### Task objective
Every line that contains "text" must be located and copied from the data.

### The data

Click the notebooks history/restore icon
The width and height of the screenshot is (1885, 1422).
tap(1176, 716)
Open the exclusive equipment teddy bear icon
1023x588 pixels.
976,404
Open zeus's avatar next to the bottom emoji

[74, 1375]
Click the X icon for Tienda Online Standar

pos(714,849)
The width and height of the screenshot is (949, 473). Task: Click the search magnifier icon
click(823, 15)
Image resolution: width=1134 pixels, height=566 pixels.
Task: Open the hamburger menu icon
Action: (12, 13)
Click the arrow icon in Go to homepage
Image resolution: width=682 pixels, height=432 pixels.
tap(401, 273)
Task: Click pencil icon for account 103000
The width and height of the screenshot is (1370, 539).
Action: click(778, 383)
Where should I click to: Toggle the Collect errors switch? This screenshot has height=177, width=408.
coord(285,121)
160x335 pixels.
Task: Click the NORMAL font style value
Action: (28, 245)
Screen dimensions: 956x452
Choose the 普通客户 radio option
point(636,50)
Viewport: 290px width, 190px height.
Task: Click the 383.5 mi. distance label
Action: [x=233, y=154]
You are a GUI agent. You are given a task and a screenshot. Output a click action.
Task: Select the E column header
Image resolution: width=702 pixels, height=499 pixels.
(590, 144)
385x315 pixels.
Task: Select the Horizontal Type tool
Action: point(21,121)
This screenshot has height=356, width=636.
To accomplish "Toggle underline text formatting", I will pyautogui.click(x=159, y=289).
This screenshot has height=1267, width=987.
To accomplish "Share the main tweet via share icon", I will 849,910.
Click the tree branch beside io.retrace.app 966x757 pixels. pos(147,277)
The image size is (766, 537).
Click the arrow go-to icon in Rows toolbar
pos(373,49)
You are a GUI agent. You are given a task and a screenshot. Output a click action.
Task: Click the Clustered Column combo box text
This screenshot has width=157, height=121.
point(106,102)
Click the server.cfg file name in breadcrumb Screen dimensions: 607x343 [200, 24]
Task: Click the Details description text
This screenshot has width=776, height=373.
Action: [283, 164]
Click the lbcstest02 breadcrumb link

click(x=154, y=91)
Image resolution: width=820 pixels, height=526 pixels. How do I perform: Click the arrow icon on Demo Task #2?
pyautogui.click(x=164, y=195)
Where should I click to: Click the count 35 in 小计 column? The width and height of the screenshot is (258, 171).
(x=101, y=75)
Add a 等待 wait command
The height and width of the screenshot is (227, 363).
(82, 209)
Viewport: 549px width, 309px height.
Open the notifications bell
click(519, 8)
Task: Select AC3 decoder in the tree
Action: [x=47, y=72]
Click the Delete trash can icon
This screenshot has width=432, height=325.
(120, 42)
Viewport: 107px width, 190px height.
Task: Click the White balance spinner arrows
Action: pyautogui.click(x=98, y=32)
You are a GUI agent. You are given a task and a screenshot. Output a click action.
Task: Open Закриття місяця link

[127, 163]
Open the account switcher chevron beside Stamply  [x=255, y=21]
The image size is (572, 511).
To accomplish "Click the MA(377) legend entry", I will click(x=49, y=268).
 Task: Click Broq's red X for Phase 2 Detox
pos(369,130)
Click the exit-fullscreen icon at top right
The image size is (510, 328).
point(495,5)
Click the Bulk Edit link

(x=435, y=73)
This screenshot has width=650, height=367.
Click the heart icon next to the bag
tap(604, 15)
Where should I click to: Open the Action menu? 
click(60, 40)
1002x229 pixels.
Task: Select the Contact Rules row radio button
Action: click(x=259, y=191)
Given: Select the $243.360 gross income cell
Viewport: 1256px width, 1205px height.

### Your response
To accomplish "Toggle underline text formatting", I will pyautogui.click(x=159, y=289).
Task: Click the Clustered Column combo box text
Task: Click the Details description text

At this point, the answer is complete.